[Collected data]
'''

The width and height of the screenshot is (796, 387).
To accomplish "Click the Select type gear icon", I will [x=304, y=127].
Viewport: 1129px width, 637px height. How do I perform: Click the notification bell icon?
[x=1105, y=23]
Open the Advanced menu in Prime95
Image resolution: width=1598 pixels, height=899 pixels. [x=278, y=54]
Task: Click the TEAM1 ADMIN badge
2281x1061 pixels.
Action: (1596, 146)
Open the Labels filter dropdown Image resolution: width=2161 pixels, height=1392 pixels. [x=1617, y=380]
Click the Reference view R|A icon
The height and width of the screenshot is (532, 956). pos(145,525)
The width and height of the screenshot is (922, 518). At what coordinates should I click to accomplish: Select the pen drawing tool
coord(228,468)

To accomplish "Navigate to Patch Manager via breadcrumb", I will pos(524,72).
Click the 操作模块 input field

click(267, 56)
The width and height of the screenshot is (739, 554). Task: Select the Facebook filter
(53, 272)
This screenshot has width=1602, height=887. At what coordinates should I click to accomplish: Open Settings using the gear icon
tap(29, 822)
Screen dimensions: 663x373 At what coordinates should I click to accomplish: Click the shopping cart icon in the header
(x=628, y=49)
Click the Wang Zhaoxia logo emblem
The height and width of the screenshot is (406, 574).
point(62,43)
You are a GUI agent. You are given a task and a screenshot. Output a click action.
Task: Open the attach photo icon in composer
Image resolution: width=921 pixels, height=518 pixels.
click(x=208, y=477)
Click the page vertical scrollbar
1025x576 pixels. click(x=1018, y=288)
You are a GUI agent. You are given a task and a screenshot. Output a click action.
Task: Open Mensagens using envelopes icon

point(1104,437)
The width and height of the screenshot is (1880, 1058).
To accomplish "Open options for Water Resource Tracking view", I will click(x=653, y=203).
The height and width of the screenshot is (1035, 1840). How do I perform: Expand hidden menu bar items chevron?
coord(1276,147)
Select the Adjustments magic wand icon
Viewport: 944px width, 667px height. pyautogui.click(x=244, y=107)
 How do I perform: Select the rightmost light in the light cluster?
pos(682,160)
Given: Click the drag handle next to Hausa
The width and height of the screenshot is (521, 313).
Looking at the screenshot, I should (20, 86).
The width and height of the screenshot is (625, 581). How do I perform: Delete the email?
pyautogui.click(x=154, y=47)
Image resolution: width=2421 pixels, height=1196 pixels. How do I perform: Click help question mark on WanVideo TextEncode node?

'''

● Work request: All lines above between those holding "The height and width of the screenshot is (1035, 1840)." and "Given: Click the drag handle next to Hausa", inclusive, must be set down unchanged, and no other line may be included.

● Result of the task:
The height and width of the screenshot is (1035, 1840). How do I perform: Expand hidden menu bar items chevron?
coord(1276,147)
Select the Adjustments magic wand icon
Viewport: 944px width, 667px height. pyautogui.click(x=244, y=107)
 How do I perform: Select the rightmost light in the light cluster?
pos(682,160)
Given: Click the drag handle next to Hausa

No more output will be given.